* _PROBLEM_
Every line below between the one holding "393x218 pixels. Task: Click" and the one holding "The height and width of the screenshot is (322, 429).", inclusive, should be copied exactly, and no other line.

* _INFORMATION_
————————

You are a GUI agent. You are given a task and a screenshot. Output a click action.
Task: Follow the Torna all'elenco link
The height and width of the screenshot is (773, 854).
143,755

————————

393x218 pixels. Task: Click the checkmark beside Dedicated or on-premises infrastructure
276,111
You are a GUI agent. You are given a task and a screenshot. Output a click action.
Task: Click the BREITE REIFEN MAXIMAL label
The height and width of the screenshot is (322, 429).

————————

* _WRITTEN SOLUTION_
393x218 pixels. Task: Click the checkmark beside Dedicated or on-premises infrastructure
276,111
You are a GUI agent. You are given a task and a screenshot. Output a click action.
Task: Click the BREITE REIFEN MAXIMAL label
The height and width of the screenshot is (322, 429).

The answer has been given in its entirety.